The beach is great, but nature takes her tax on the stupid there in a quick fashion.


----------



## sharkchum (Feb 10, 2012)

At least you didn't get skunked. Two fish in the box beats no fish in the box any day. That water sure looks clean for as rough as it was. I may have to make a trip down there one day just to see what clean water looks like.


----------



## shadslinger (Aug 21, 2005)

I am amazed at how clean and blue/green the water is there with that kind of wind.
The couple of times I made it out to the water and cast a line it was really cool.
You could see the mullet and small bait fish from way off and the other way around too.
Good leaders and as a light presentation as possible are essential there.
I did get to see a couple of sea turtles in the very clear water and that is very cool.
We spent a little time on the Zhan road park area catching bait in the Packery Channel and the water was very clear there as it flowed back and forth with the tide.
They have a lot of good access along the cuts and passes as well as the beach. 
I was just was unaware of the yearly very high tides in that area, maybe most beaches, this time of year.
While there a potential customer called who is from the CC area.
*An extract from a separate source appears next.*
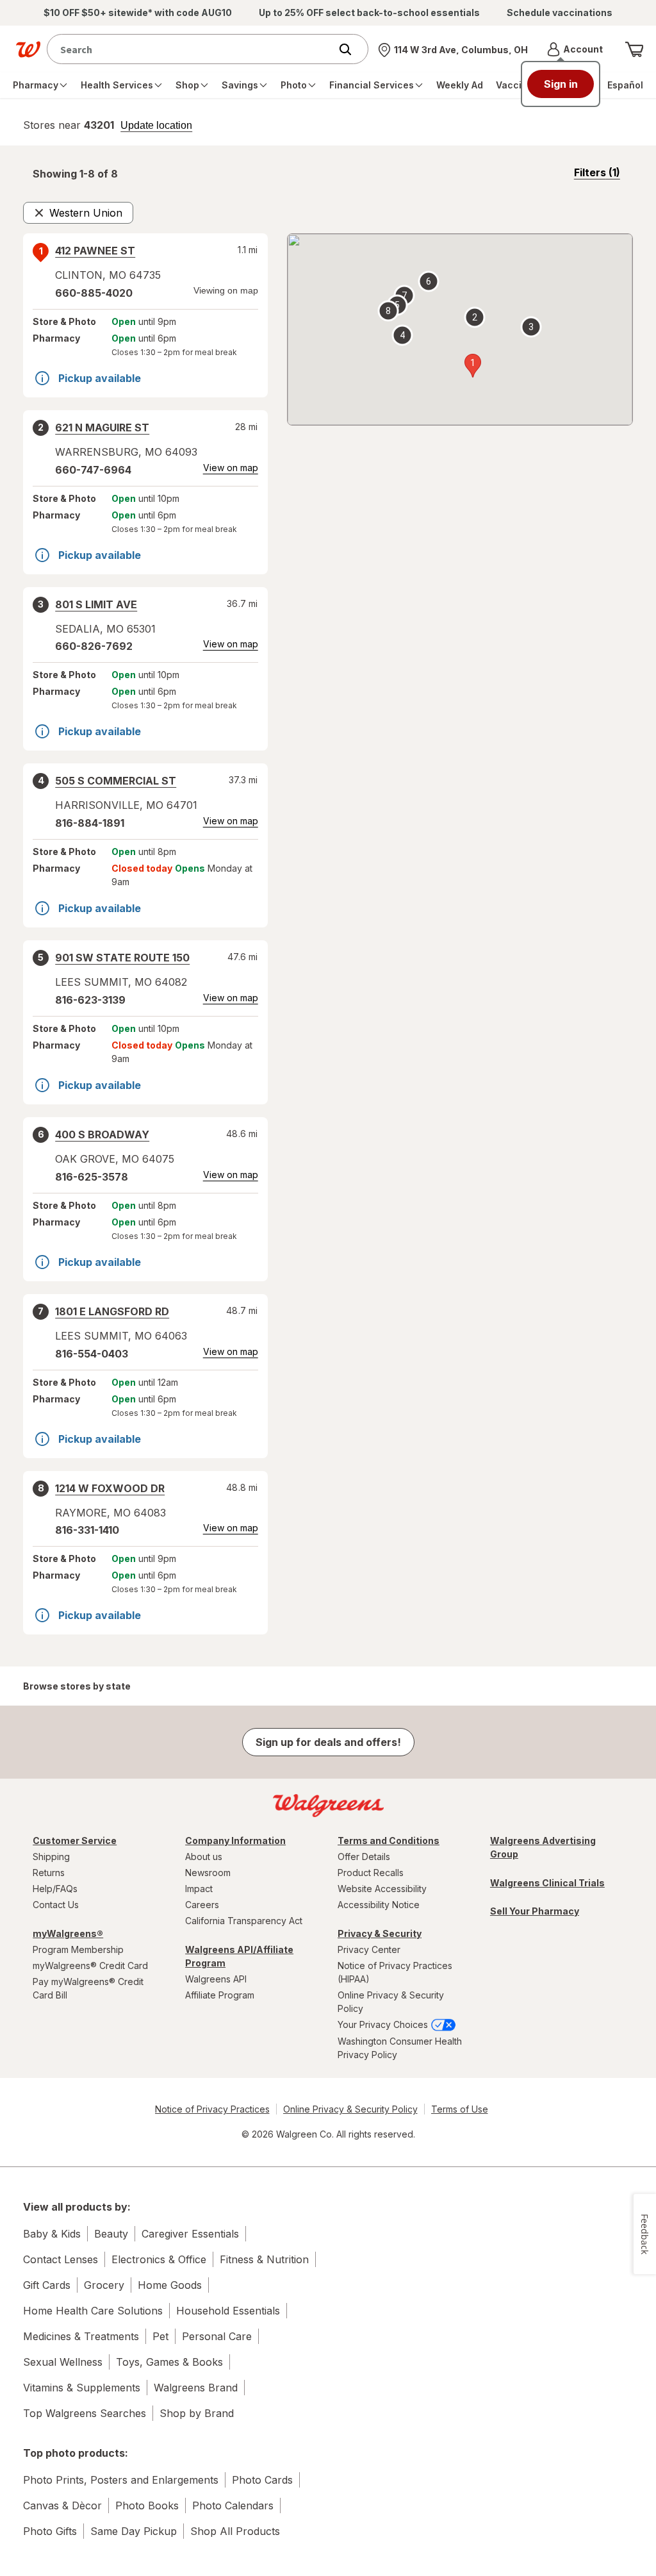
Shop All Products (235, 2531)
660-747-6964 (93, 469)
He laughed when I said I was down there to catch some whiting in the surf. He said this time of year, and for about a two plus week span surf fishing stinks and there is a very high tide.
Live and learn.


----------



## Sharpest (Mar 31, 2014)

The tide isnt "usually" that high. Crazy wind like that jacks it up. I stay home those days but I live here.  The water gets clearer the further south you go. Theres a ****load of turtles at the Mansfield jetties if you're into that kind of thing. Lots of beach to look at, explore and fish. Last time I was there I found a dead turtle around mile 22.


----------



## shadslinger (Aug 21, 2005)

I got to see several turtles swimming in the passes where I did some fishing.
Yep always been tue the further south you go the better the water.
I fished there a lot in the 70z and 80s.


----------